Timberjet glad to hear you got it figured out. Would hate for your hard work to not be shown.


----------



## newsmokeguy

^^^^ are the pix up somewhere? ^^^


----------



## bmudd14474

No Pictures Yet. I'm At The N.fl Gathering. Working On It In The Next Day Or So


----------



## newsmokeguy

Thx ^^^ standing by to see what all the hype is bout (:


----------



## newsmokeguy

Will that throwdown thing change when pics r up or do I click it to find out?


----------



## newsmokeguy

The pic in carousel I mean


----------



## eman

The pics will be here in the throw down forum so that everyone can vote on their favorite. The winners will get put on the carousel.


----------



## newsmokeguy

Thx ^^^ I keep checking


----------



## palladini

My breakfast, A bottle of Coke and and a Mae west


----------



## tucson bbq fan

Palladini said:


> My breakfast, A bottle of Coke and and a Mae west


Isn't Mae West getting kind of old?  I kind of like them a bit younger and alive myself...


----------



## bdskelly

Who won? Whats happening? Where are we? What time is it?


----------



## jarjarchef

BDSkelly said:


> Who won? Whats happening? Where are we? What time is it?
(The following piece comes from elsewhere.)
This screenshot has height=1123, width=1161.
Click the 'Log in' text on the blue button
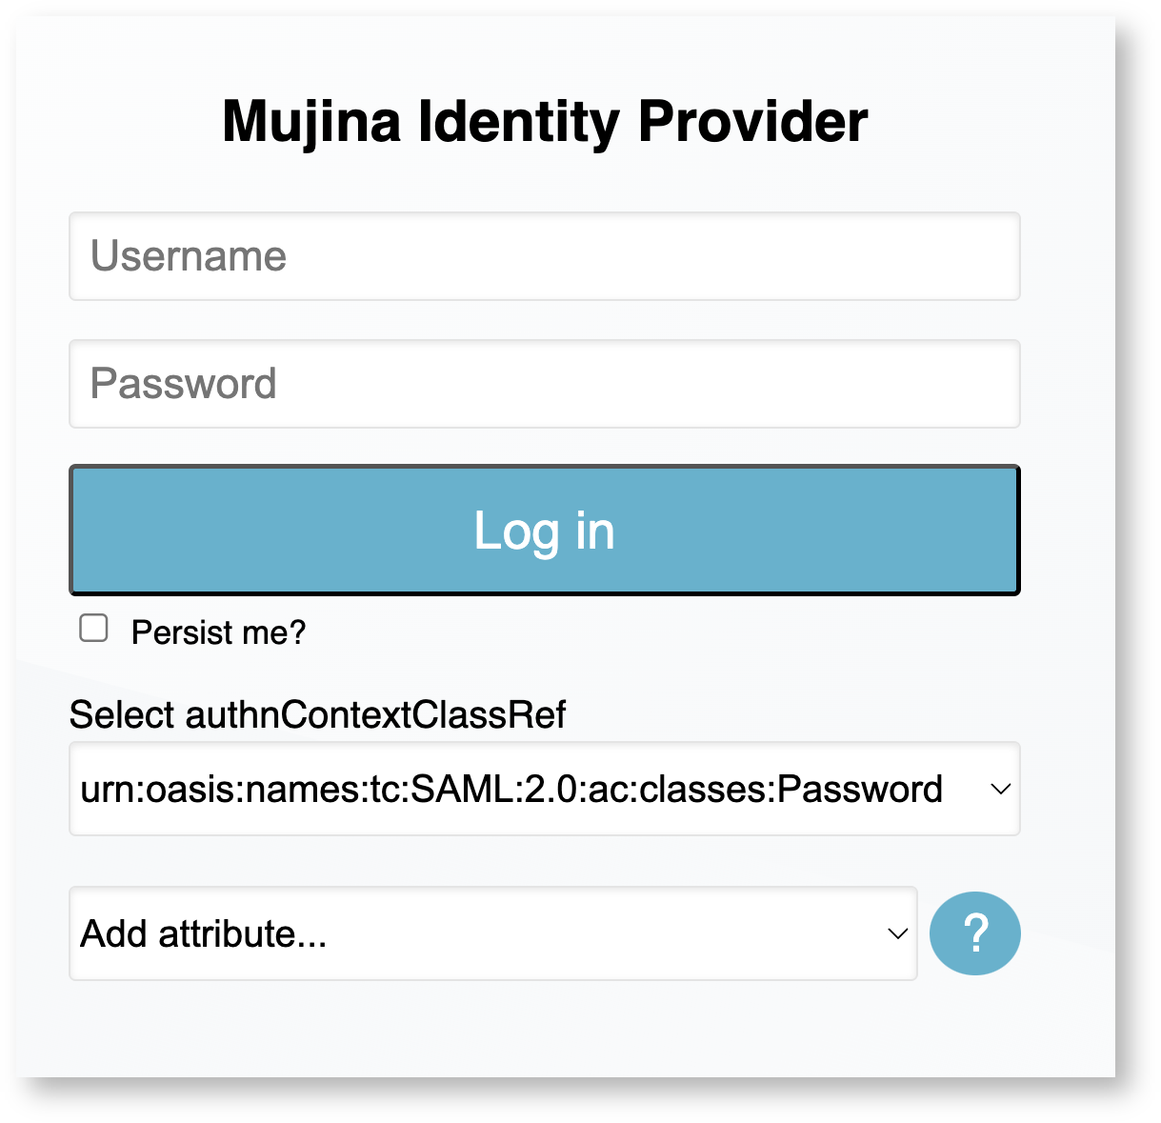(x=544, y=531)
nope nothing yet. Brian posted last Saturday he was at the N Fl Gathering and would get it up in a day or so. I hope he and his are ok.


----------



## tucson bbq fan

jarjarchef said:


> nope nothing yet. Brian posted last Saturday he was at the N Fl Gathering and would get it up in a day or so. I hope he and his are ok.


Entries are now posted and voting has started


----------